According to the present invention, term C
1-4Alkyl alcohol says it can is methyl alcohol, ethanol, propyl alcohol, Virahol, butanols, isopropylcarbinol or the trimethyl carbinol for example.
According to the present invention, carrier is pharmacy field pharmaceutical excipient or a pharmaceutical excipient commonly used in the pharmaceutical composition of the present invention, as medicinal additive, thinner or disintegrating agent.
According to the present invention, product described in the present invention is meant not the product as medicine, as functional foodstuff or protective foods.
According to the present invention, total lignans can be by following qualitative and quantitative assay in the Stem of confederate-jasmine of the present invention lignanoid general extractive:
(-) is qualitative
The thin layer detection method: the extract that takes a morsel is made into the solution of 0.1mg/ml with methyl alcohol, this solution takes a morsel point sample on silica gel thin-layer plate, the standardized solution of getting trachelospermum jasminoide aglycon and nortracheloside unit compares, parallel point sample is on same silicon thin layer plate, use chloroform: methyl alcohol (15: 1) launches, with iodine or the colour developing of 5% ethanol solution of sulfuric acid, sample solution should have and standard substance R
fBe worth identical spot.
(2) quantitative
High performance liquid chromatography:
1. the configuration of standard solution: standard substance nortracheloside (1), tracheloside (2), nortracheloside unit (3), trachelospermum jasminoide aglycon (5) and each 10mg of aretigenin (6) of accurately taking by weighing dry constant weight, with the chromatogram dissolve with methanol and be settled to 10ml, obtain the standard solution that concentration is 1mg/ml respectively.
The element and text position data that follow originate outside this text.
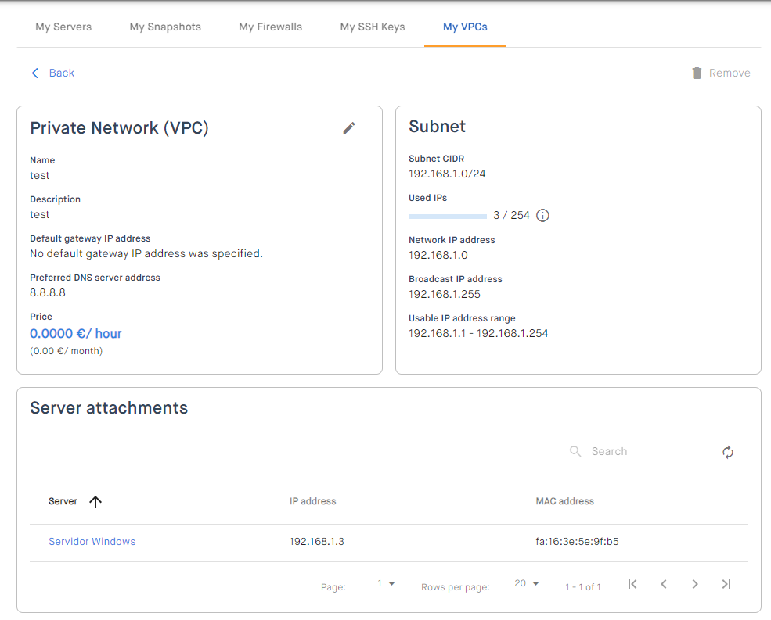This screenshot has height=620, width=771.
Task: Switch to the My Snapshots tab
Action: (x=165, y=27)

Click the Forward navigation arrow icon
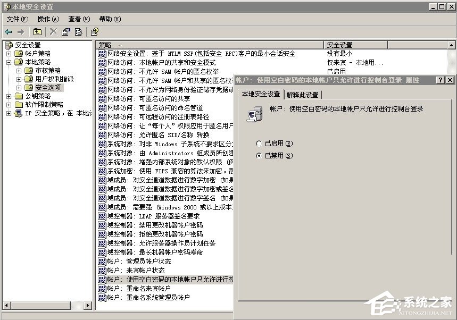21,32
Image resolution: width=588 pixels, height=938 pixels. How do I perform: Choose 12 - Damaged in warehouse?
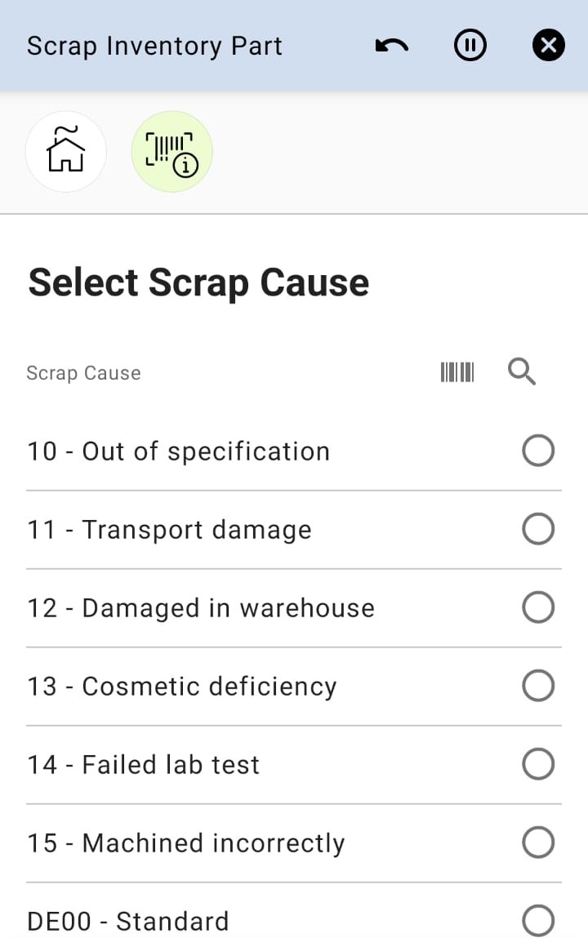[x=537, y=607]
2. chromatographic condition: NUCLEODUR C
18Post (4.6 * 250mm, 5 μ m); Moving phase CH
3CN-H
2O (20: 80-60: 40) (0-30min) gradient elution; Column temperature: 25 ℃; Flow velocity: 1.0ml/min; Detector: UV-detector; Detect wavelength: 280nm.
3. the mensuration of working curve: pipette above-mentioned standard solution 11.5ml, 23.0ml, 31.2ml, 51.8ml and 62.5ml respectively, mix, obtain the mixing solutions of standard substance.The concentration of each standard substance is respectively 10.15mg/ml, 20.3mg/ml, 30.12mg/ml, 50.18mg/ml and 60.25mg/ml.Each standard solution check analysis is determined the retention time of each standard substance chromatographic peak among the sample introduction 16 μ l and 1.The standard substance mixing solutions respectively pipettes 0.2,0.4,0.8,1.2,1.6,2.0ml, respectively with methanol constant volume to 2ml, obtain the standard substance mixing solutions of different concns gradient, each solution sample introduction 16 μ l is respectively analyzed.With ultraviolet absorption value (A) is ordinate zou, and standard substance concentration (mg/ml) is X-coordinate, calculates the working curve and the regression equation of each standard substance.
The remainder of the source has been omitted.